The kids have a massive waterpark and six worlds to explore

And what a treat there was in store for a family with two young girls — Martha, six, and Lyla, three.

New for 2019 is the Sesame Street Mission, a hi-tech ride suitable even for three-year-olds just over a metre high. Here, Detective Grover is on the case . . . as a cookie has gone missing.

You and the family must don 3D glasses, climb into a New York taxi-style ride and shoot 3D cookies with your lasers. It cost £13million to make and the money shows.

It really is world-class. Although the main narrative is in Spanish, there are enough English phrases to keep you in the loop as you whirl round street scenes, past characters from the long-running kids’ TV show, to be plunged into an immersive 3D film. Best of all — for competitive parents, anyway — you are up against the rest of your family and find out who shot the most cookies at the end. The ride is slap-bang in the middle of SesamoAventura, so there is plenty to distract little ones who want to jump back in and zap more cookies.

GO: PORTAVENTURA

GETTING/STAYING THERE:

Flights from various UK airports to Barcelona are from £23.21pp one way. See easyjet.com.
Three nights’ B&B at the Hotel Colorado Creek is from £251pp based on a family of four sharing, including tickets with unlimited access to PortAventura World and one day access to Ferrari Land.

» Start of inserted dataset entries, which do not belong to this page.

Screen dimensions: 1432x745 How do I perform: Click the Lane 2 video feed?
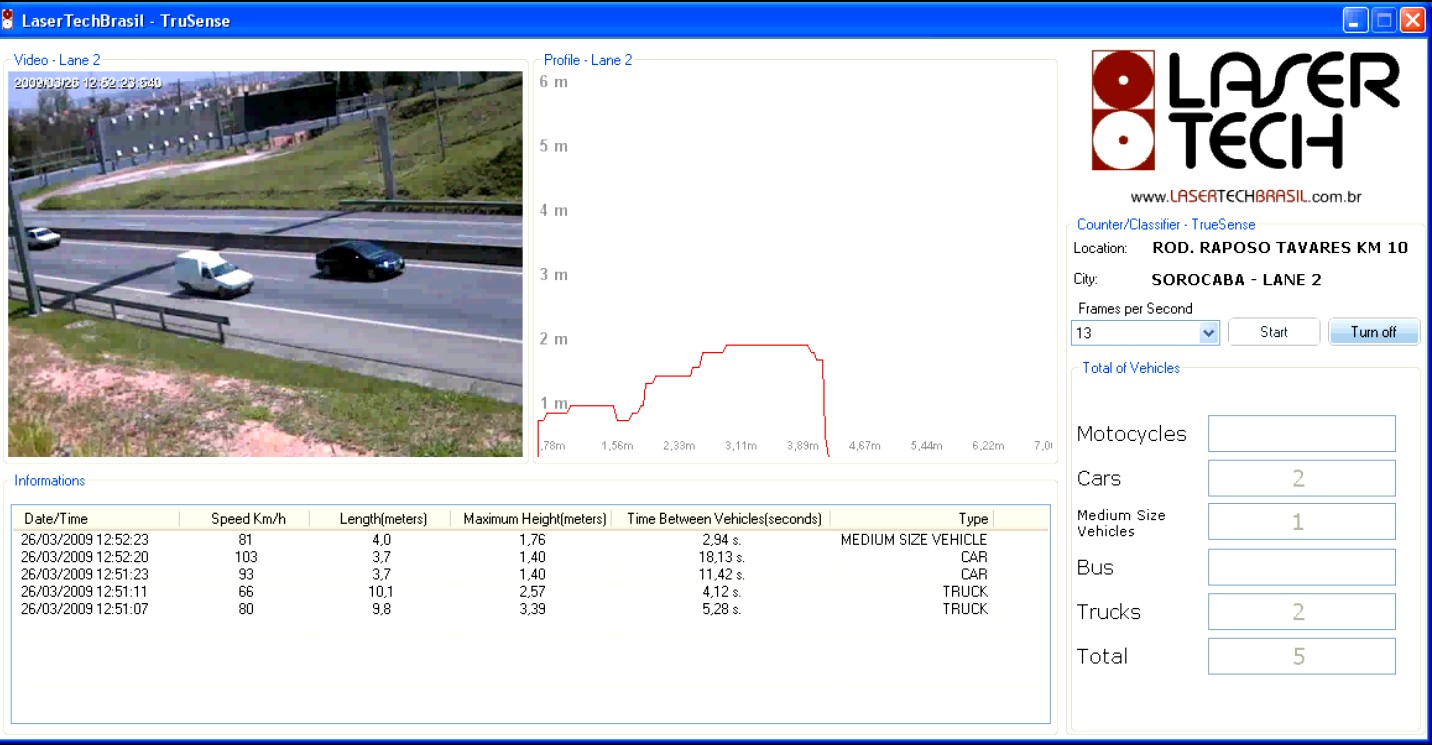click(265, 264)
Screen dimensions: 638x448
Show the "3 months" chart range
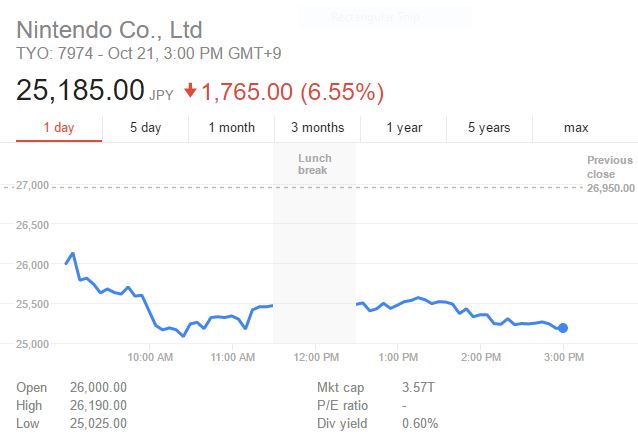click(317, 127)
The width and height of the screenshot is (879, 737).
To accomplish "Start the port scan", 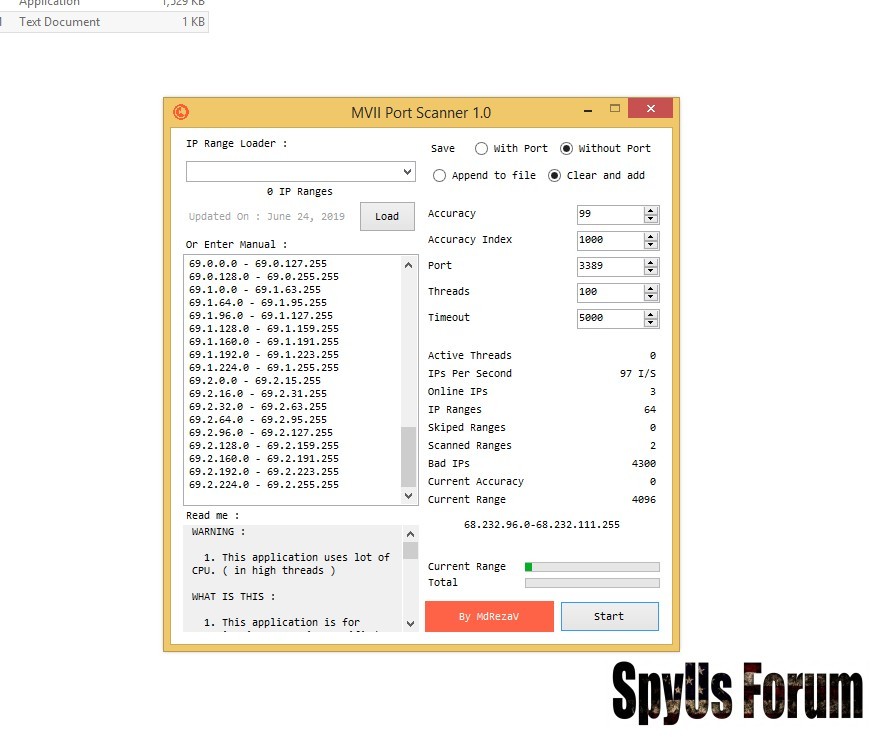I will (x=609, y=616).
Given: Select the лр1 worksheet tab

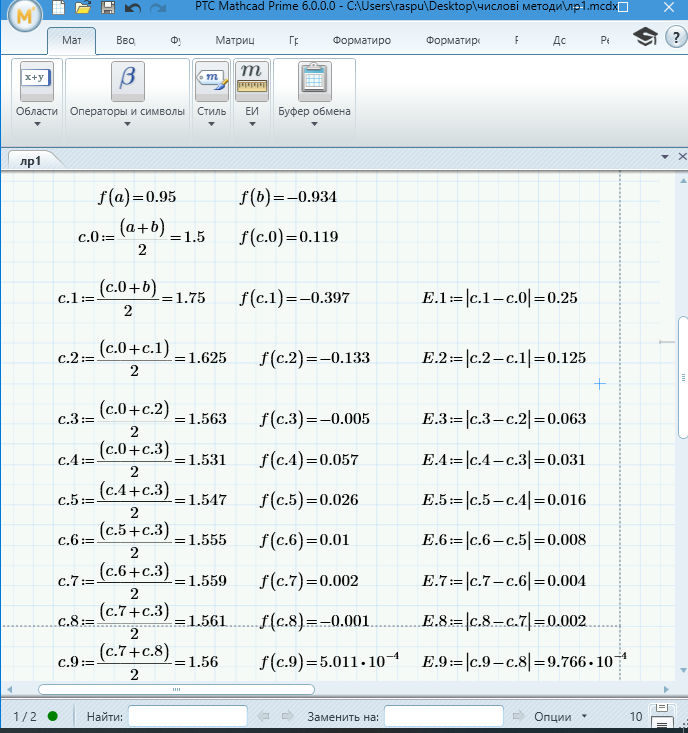Looking at the screenshot, I should (30, 160).
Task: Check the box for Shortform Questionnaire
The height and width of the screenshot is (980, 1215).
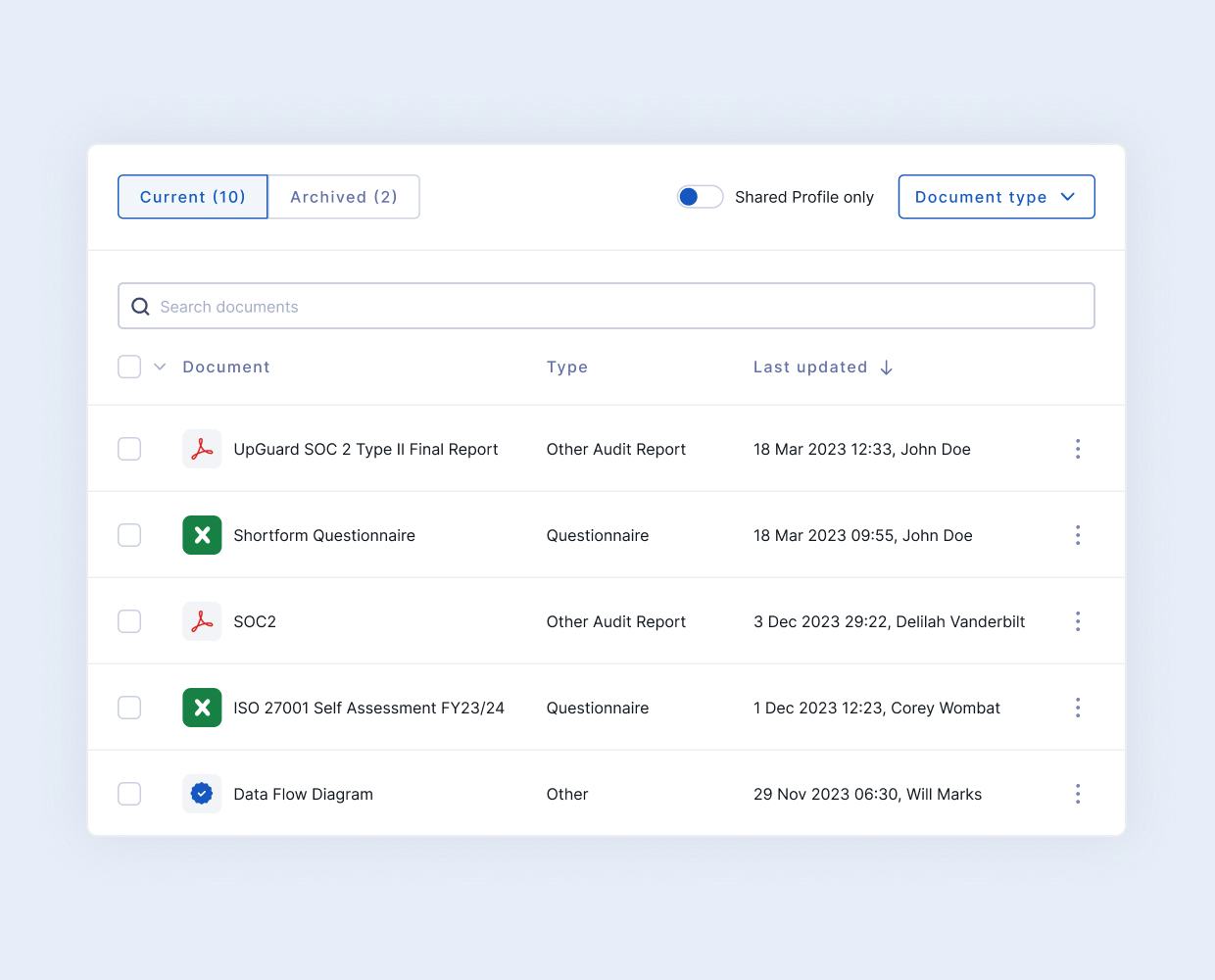Action: tap(129, 535)
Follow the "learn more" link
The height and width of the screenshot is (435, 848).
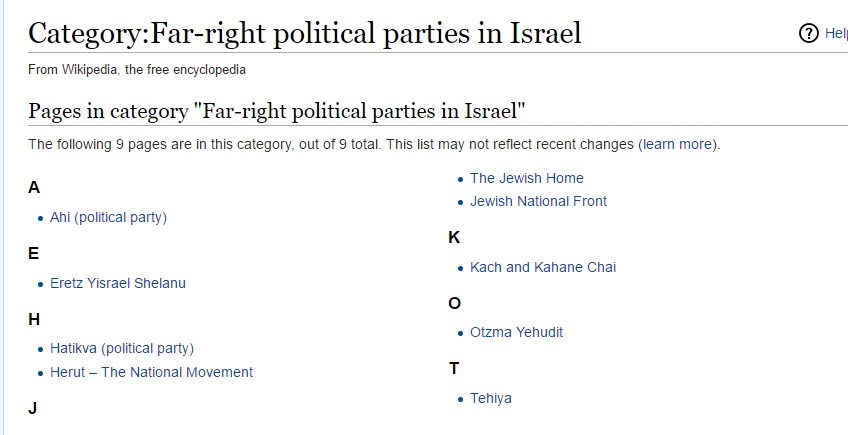coord(678,144)
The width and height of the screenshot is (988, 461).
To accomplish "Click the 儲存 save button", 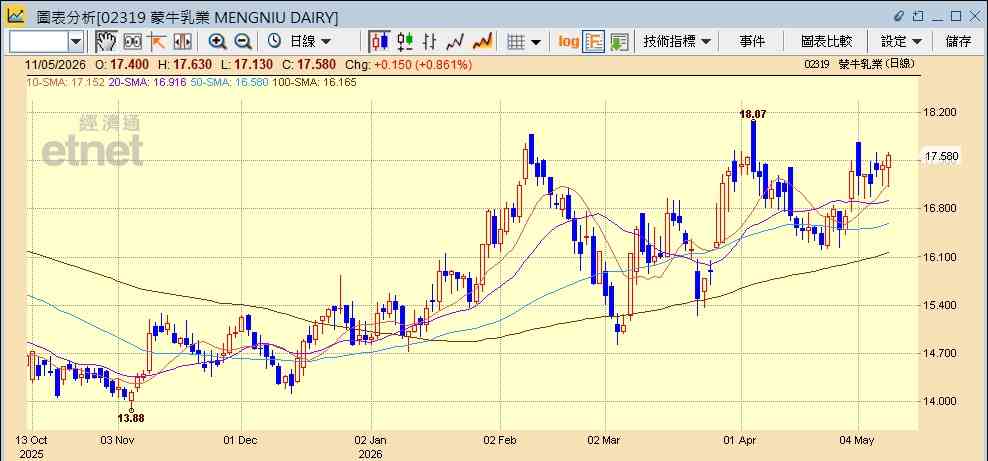I will 958,42.
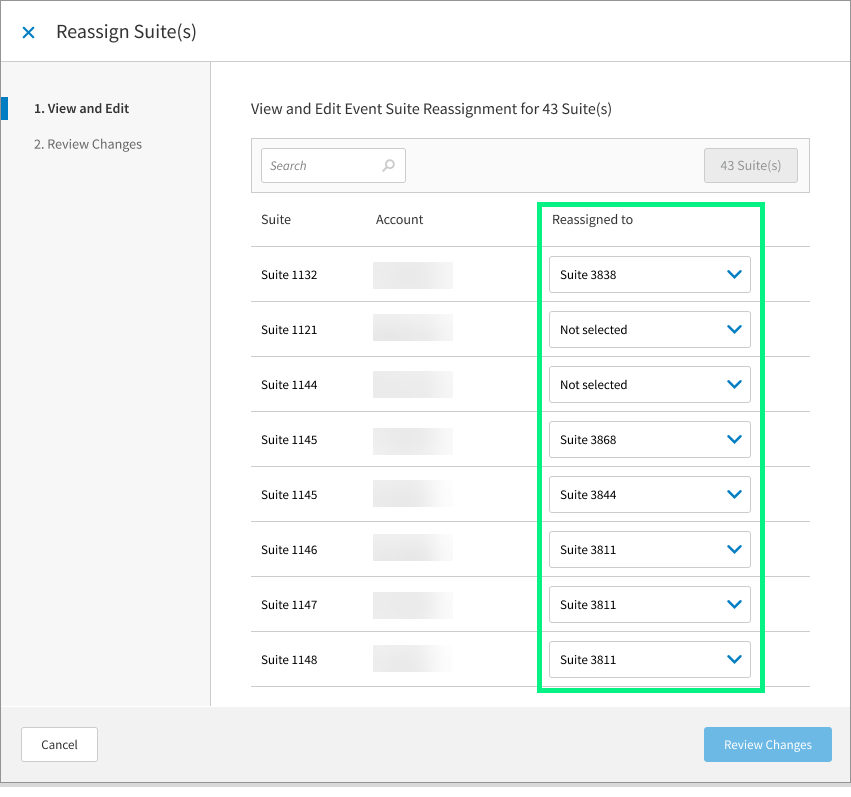This screenshot has height=797, width=851.
Task: Click the Reassigned to column header
Action: [592, 219]
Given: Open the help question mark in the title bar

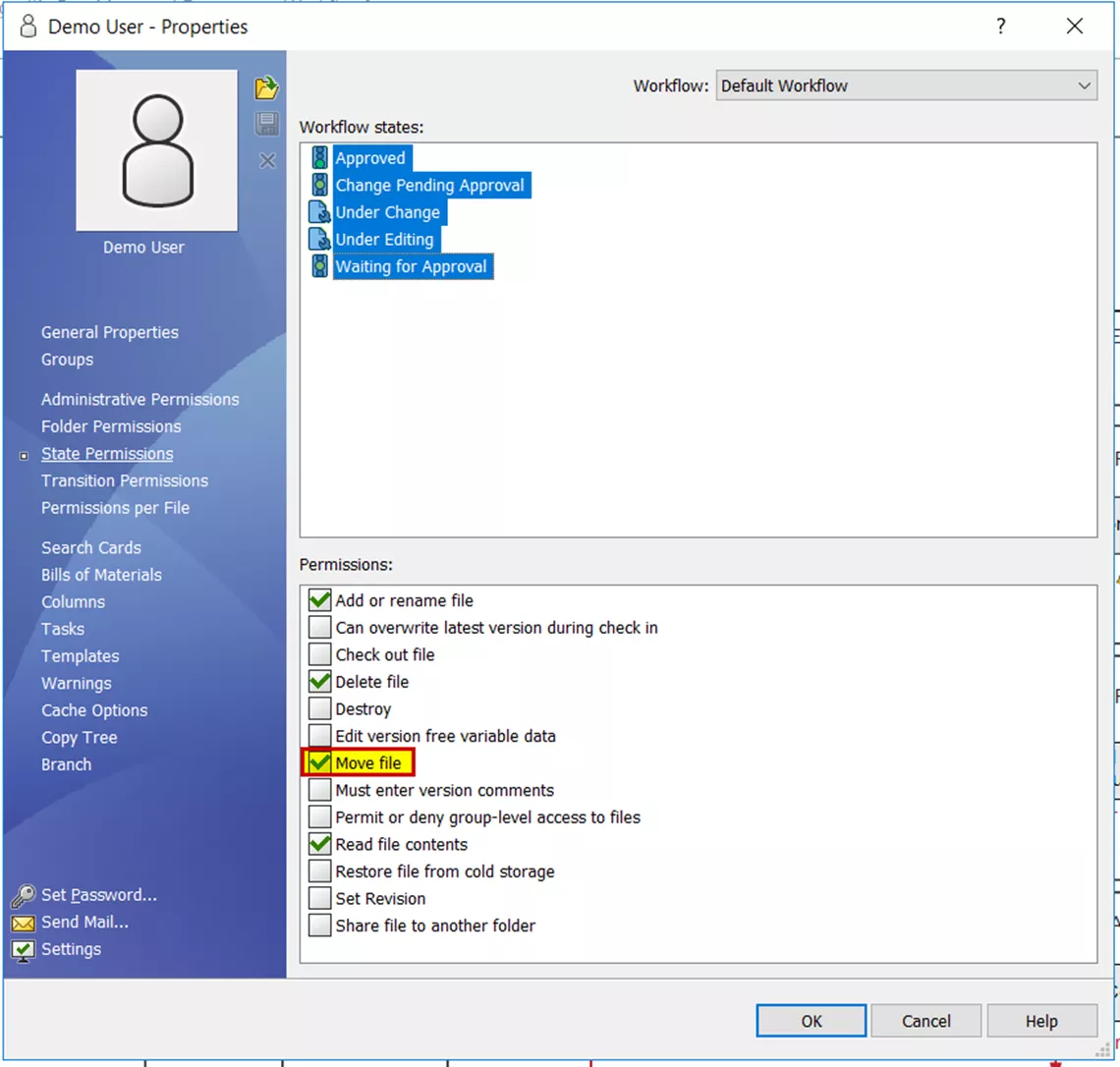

There are loads of rides for kids, although some have height restrictions.

The Magic Fish — in which you skim in pods across the water — proved a particular favourite. There were some lovely smaller roundabouts for our youngest, too.

And there are plenty of soft-play areas in each world to keep them entertained should the older ones want to go off on the bigger rides.

There is also a train that travels round most of the park — which is a godsend for anyone with tired feet by the end of an action-packed day on the rides.

One area where the Spanish resort has an edge over its British counterparts is the food. There is a tapas bar with an extensive wine list, a grand terrace serving Mediterranean favourites, a “wok show” cooking canteen, the best of Mexican cuisine and a post-colonial cantina.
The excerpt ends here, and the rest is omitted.